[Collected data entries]
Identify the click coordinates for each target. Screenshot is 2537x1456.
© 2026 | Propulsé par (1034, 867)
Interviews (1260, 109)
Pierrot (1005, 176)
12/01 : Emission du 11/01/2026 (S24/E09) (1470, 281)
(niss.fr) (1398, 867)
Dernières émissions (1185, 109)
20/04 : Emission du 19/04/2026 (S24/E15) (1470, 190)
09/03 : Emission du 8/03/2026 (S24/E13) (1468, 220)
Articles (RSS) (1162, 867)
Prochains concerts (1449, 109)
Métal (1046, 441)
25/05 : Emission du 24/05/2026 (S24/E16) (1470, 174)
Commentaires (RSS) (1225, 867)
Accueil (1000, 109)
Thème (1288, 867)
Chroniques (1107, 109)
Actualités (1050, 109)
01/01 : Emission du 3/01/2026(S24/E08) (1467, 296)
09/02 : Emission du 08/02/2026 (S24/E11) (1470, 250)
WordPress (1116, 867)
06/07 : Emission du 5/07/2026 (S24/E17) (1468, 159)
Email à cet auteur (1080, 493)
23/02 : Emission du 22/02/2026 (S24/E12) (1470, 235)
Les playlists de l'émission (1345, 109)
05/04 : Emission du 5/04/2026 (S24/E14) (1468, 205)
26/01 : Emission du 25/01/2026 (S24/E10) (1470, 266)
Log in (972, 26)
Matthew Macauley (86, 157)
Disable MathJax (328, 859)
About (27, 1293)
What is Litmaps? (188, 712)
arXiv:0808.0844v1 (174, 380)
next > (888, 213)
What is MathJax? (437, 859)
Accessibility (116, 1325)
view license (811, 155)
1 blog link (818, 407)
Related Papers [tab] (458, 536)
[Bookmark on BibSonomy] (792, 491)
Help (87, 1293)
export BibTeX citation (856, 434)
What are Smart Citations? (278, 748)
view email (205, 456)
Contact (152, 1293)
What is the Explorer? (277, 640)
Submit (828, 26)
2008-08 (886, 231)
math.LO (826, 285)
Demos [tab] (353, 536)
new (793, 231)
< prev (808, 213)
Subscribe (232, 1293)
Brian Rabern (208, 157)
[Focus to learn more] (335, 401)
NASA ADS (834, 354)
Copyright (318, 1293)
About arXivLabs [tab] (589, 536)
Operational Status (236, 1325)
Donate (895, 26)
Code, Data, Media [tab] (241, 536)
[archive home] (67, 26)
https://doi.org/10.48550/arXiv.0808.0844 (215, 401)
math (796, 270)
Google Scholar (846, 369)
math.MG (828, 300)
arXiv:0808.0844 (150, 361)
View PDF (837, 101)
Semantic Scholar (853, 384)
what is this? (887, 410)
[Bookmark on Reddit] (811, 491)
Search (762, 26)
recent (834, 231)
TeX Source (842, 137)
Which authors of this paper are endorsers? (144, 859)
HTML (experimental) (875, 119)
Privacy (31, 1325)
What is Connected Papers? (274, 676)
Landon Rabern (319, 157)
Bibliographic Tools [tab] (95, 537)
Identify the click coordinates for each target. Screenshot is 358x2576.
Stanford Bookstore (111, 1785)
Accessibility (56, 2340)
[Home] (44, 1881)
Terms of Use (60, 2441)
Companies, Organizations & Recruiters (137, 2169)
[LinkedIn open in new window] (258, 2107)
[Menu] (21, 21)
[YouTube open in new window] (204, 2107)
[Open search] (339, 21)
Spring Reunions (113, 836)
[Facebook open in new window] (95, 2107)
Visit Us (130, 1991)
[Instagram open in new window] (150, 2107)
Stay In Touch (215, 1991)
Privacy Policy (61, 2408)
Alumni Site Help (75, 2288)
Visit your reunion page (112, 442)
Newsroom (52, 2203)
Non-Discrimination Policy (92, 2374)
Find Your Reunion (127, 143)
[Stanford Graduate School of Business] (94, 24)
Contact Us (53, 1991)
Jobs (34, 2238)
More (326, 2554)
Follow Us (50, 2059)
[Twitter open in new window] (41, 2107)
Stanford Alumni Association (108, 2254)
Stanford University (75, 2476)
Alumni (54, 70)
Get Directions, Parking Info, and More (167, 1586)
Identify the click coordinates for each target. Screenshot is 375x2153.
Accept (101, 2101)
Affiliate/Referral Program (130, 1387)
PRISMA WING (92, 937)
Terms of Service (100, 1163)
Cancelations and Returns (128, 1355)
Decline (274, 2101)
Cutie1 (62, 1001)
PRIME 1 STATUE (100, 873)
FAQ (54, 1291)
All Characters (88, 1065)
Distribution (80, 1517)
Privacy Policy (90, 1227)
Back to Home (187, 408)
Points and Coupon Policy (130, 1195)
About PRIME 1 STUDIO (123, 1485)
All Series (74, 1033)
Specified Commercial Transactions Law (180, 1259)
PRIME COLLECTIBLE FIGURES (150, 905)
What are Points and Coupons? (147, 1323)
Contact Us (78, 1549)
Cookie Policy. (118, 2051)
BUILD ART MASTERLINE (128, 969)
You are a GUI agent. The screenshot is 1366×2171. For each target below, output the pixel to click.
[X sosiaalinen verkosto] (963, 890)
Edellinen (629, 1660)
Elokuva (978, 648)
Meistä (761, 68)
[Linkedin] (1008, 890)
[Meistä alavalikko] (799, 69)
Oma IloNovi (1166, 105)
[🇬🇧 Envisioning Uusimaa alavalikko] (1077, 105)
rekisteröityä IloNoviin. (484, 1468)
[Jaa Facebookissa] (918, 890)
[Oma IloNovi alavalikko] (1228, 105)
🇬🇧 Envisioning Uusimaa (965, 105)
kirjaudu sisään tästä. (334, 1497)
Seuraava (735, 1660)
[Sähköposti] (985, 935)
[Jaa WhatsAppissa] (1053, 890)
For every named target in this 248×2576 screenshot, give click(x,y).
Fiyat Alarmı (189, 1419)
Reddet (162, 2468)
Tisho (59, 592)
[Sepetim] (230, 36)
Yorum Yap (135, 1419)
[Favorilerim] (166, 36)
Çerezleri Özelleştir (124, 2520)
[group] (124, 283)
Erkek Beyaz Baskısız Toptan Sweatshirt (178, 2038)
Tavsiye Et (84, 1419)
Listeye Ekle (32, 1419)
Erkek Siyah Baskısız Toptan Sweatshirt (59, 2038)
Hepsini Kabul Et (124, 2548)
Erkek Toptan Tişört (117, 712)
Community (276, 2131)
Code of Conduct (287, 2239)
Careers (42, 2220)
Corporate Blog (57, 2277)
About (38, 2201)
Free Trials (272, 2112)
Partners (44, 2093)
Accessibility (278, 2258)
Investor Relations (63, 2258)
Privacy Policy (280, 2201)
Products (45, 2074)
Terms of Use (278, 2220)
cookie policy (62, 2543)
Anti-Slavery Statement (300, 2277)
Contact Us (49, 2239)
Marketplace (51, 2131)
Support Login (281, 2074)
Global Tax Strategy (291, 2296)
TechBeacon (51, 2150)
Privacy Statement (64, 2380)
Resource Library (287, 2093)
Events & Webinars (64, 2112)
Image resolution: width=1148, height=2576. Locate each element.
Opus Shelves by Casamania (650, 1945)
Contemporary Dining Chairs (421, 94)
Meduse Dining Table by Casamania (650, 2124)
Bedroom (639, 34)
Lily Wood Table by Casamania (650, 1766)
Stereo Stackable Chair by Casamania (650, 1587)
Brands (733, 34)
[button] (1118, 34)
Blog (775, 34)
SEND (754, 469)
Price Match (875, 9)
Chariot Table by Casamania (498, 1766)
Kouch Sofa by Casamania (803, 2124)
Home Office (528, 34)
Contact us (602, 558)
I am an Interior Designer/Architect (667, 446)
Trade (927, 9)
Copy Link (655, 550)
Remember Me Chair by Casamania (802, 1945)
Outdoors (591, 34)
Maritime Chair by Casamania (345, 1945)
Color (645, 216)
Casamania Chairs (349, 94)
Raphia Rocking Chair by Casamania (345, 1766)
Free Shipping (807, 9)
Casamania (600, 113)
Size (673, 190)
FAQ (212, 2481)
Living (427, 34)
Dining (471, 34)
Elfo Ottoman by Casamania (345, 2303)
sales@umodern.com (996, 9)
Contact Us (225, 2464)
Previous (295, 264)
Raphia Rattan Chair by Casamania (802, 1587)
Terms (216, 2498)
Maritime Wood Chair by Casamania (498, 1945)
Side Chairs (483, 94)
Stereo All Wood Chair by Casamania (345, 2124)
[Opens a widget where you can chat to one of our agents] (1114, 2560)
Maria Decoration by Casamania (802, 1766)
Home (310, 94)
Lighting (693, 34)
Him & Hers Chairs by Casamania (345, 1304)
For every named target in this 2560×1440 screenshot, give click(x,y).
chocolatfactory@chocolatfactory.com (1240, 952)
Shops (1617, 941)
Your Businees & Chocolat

Problem statement
Of the entries above, repeat exactly the lines between the line with "Erkek Beyaz Baskısız" and the line with "Global Tax Strategy (291, 2296)", inclusive, and no others.

Finished exercise
Erkek Beyaz Baskısız Toptan Sweatshirt (178, 2038)
Tavsiye Et (84, 1419)
Listeye Ekle (32, 1419)
Erkek Siyah Baskısız Toptan Sweatshirt (59, 2038)
Hepsini Kabul Et (124, 2548)
Erkek Toptan Tişört (117, 712)
Community (276, 2131)
Code of Conduct (287, 2239)
Careers (42, 2220)
Corporate Blog (57, 2277)
About (38, 2201)
Free Trials (272, 2112)
Partners (44, 2093)
Accessibility (278, 2258)
Investor Relations (63, 2258)
Privacy Policy (280, 2201)
Products (45, 2074)
Terms of Use (278, 2220)
cookie policy (62, 2543)
Anti-Slavery Statement (300, 2277)
Contact Us (49, 2239)
Marketplace (51, 2131)
Support Login (281, 2074)
Global Tax Strategy (291, 2296)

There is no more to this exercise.